■ Exercise task ■
Starting at the line that contains "The height and width of the screenshot is (580, 766)." and ending at the last line, convert the lines into a two-column CSV with the headers input and output, giving one row for each text and its answer. Put each value in a single quoted field, replace line breaks with spaces, and leave out the pictures.

■ Extracted data ■
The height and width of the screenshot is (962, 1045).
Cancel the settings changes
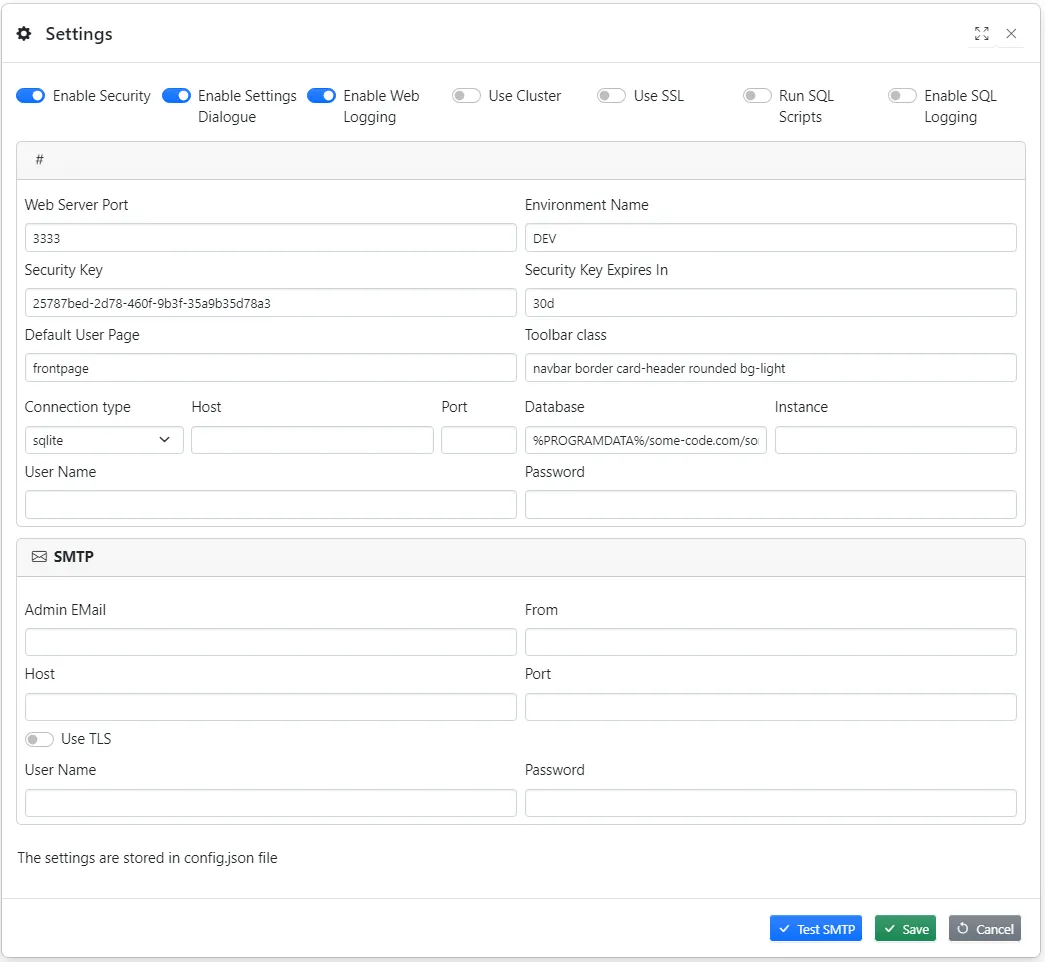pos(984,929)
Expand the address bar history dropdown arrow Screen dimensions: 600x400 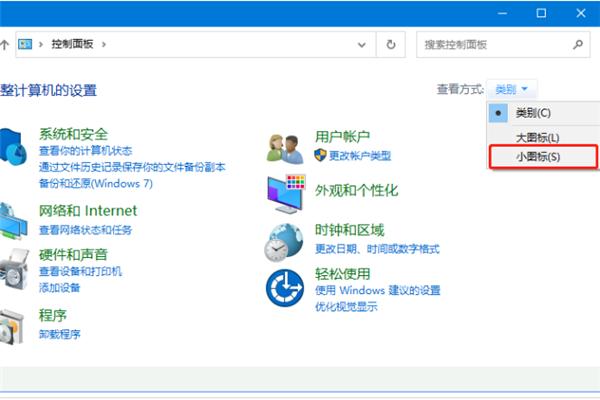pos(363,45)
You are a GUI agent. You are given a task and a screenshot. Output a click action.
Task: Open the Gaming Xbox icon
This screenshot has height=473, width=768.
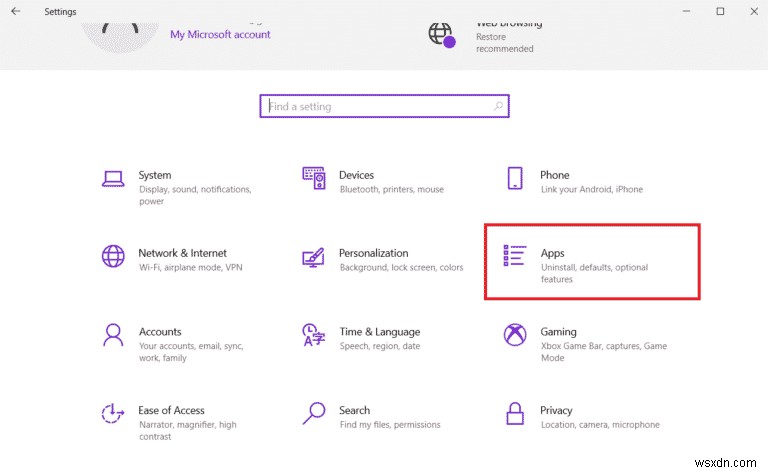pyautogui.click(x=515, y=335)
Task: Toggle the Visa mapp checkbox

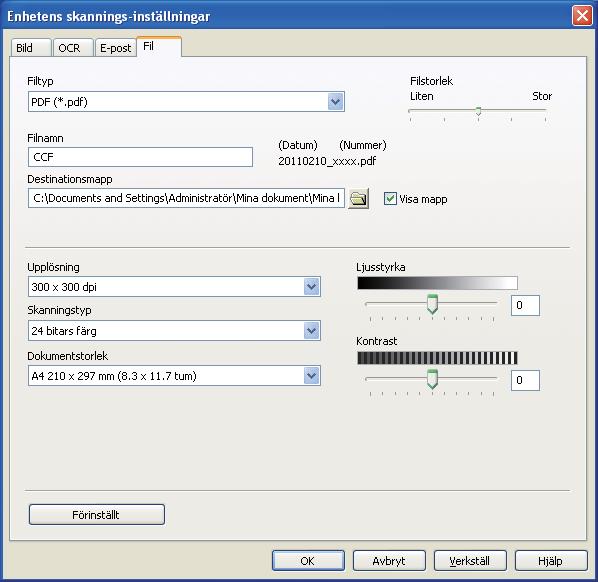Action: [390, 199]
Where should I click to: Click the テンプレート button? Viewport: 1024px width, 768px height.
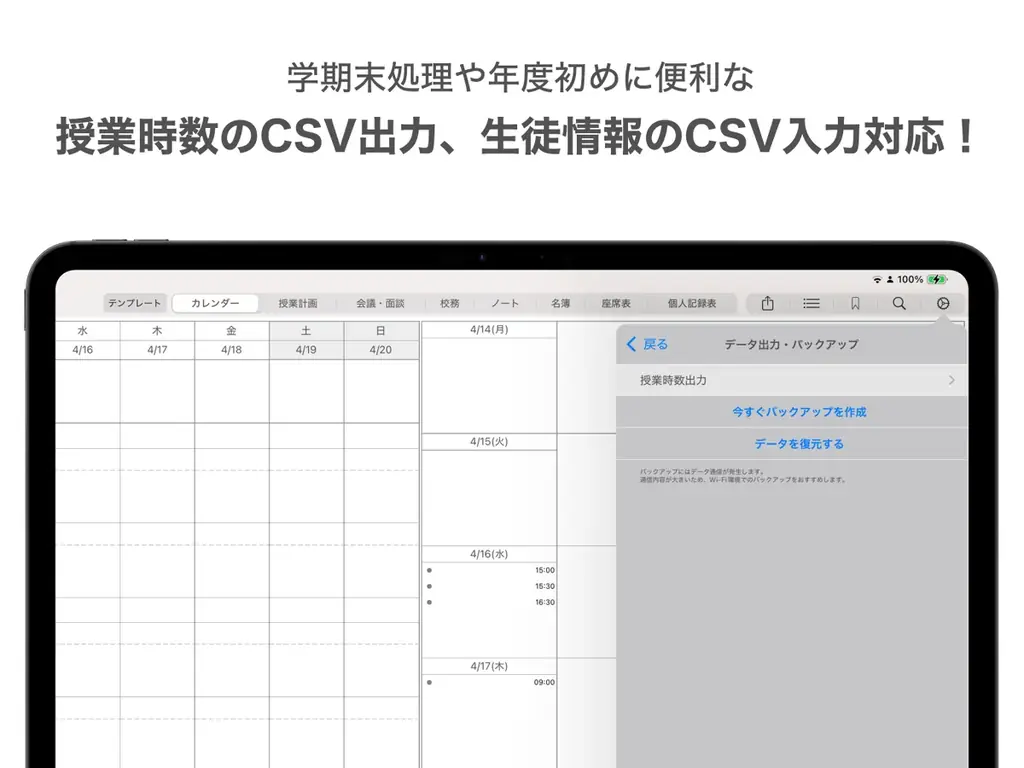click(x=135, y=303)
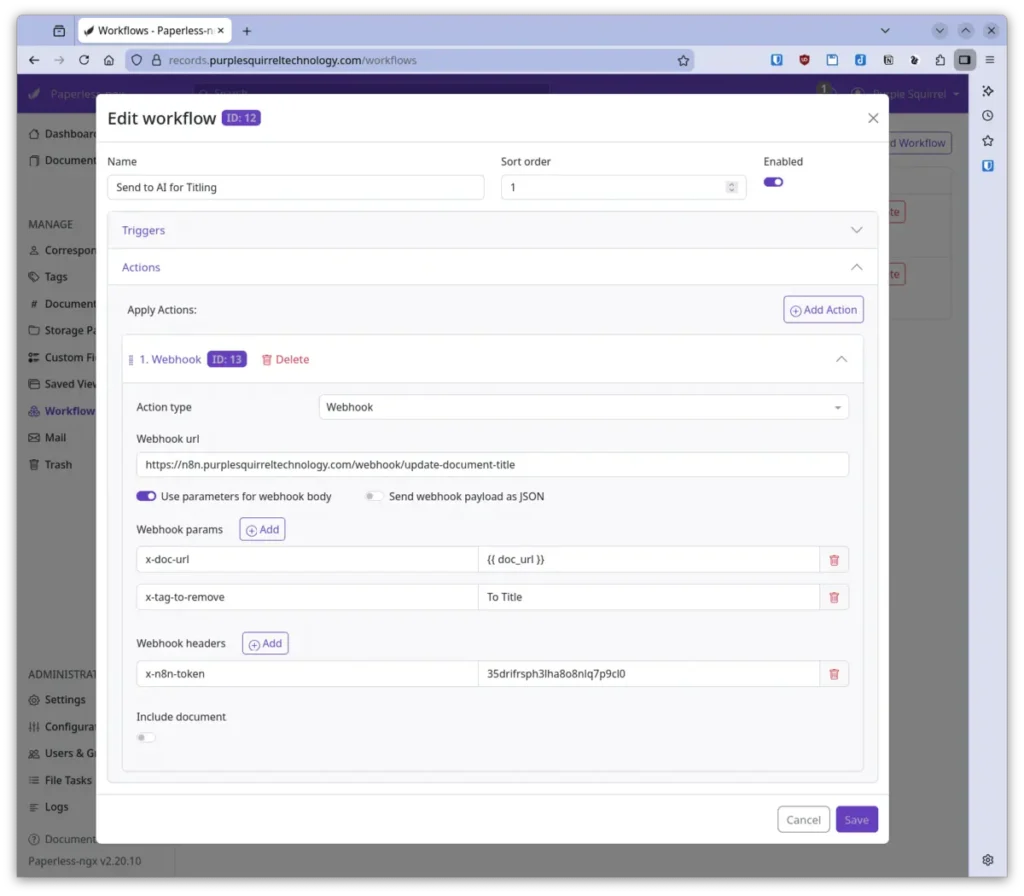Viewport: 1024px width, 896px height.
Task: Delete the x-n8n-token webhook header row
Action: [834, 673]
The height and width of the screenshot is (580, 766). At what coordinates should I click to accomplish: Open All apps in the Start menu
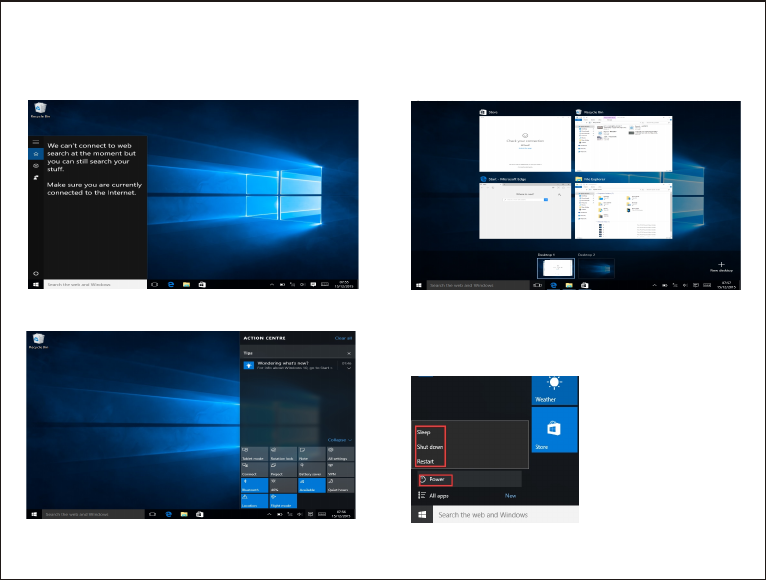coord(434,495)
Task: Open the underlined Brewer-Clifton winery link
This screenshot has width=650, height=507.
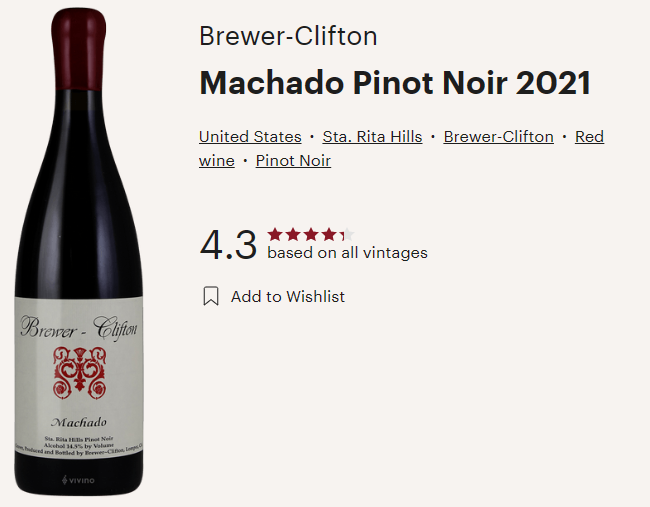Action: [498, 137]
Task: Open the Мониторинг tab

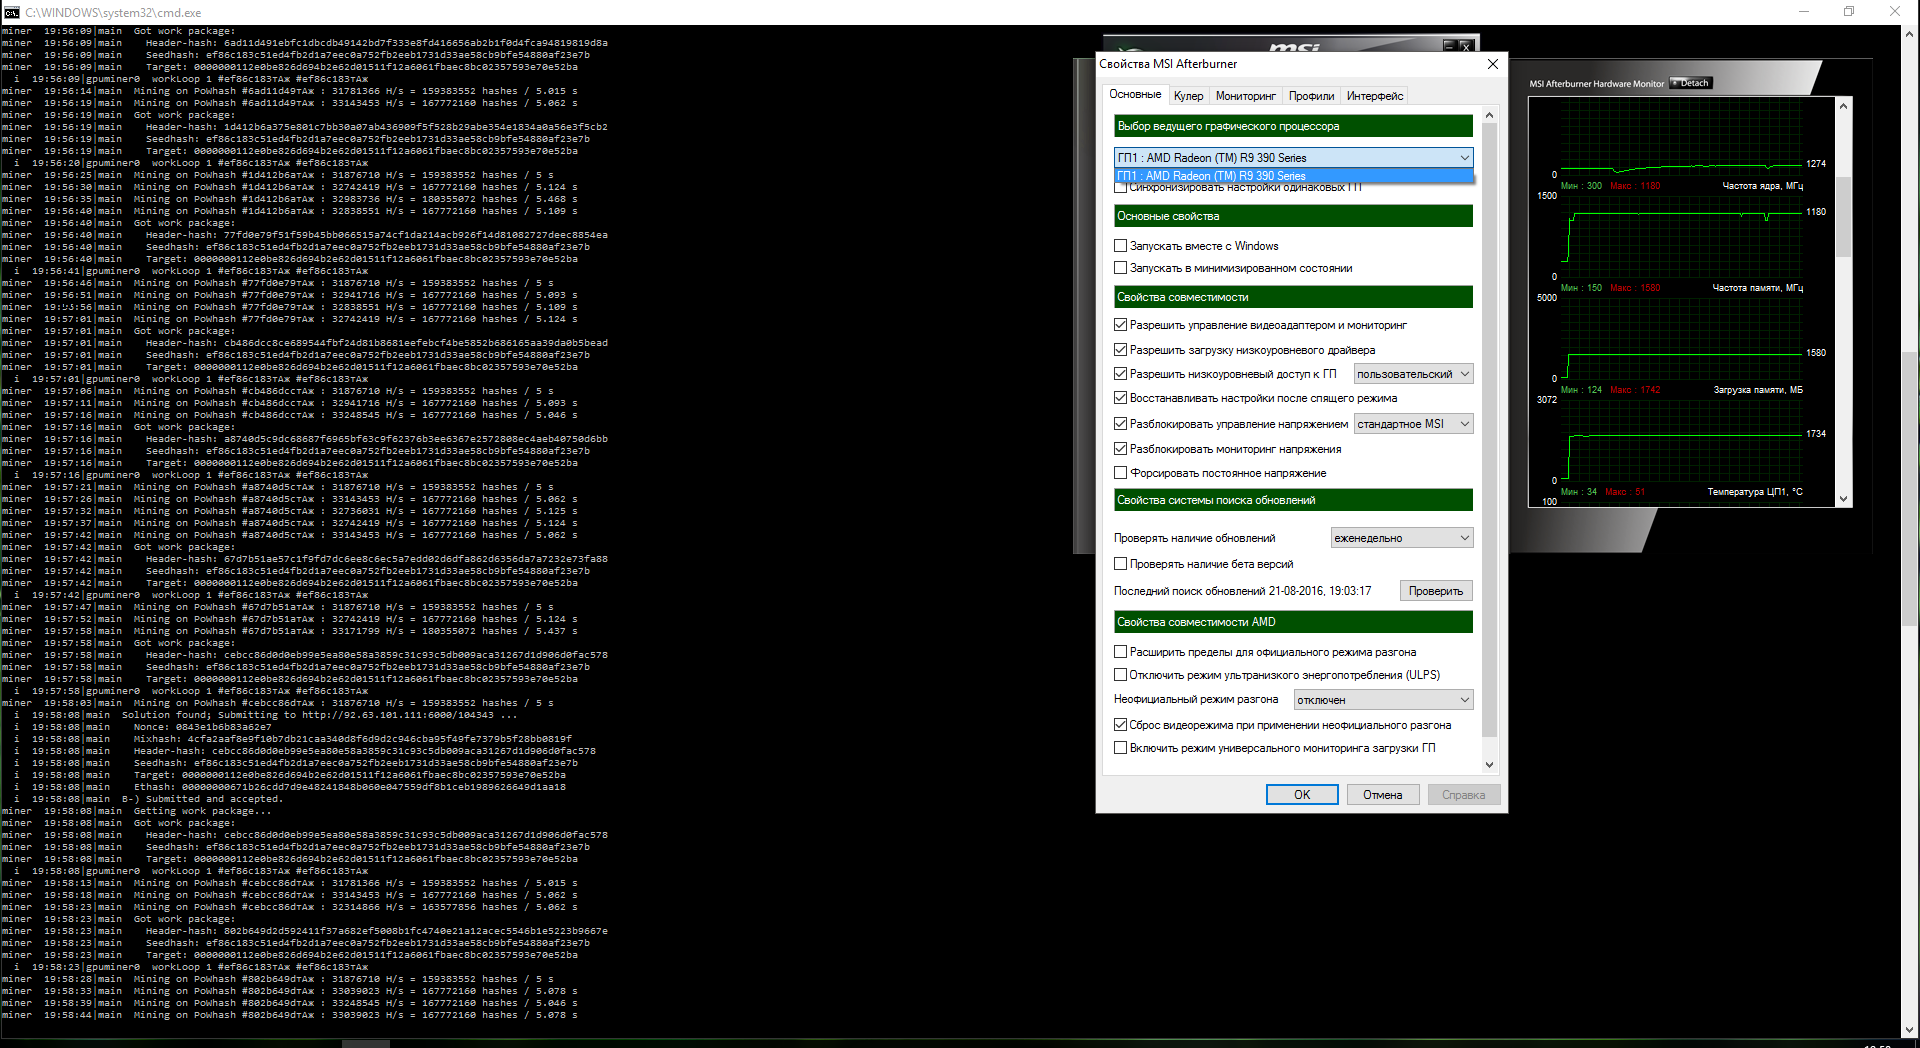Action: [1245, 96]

■ Response to the exercise ■
input,output
"The height and width of the screenshot is (580, 766). At what coordinates should I click to accomplish: Open All apps in the Start menu","coord(434,495)"
"Task: Open the underlined Brewer-Clifton winery link This screenshot has width=650, height=507.","Action: [498, 137]"
"Task: Open the Мониторинг tab","Action: [1245, 96]"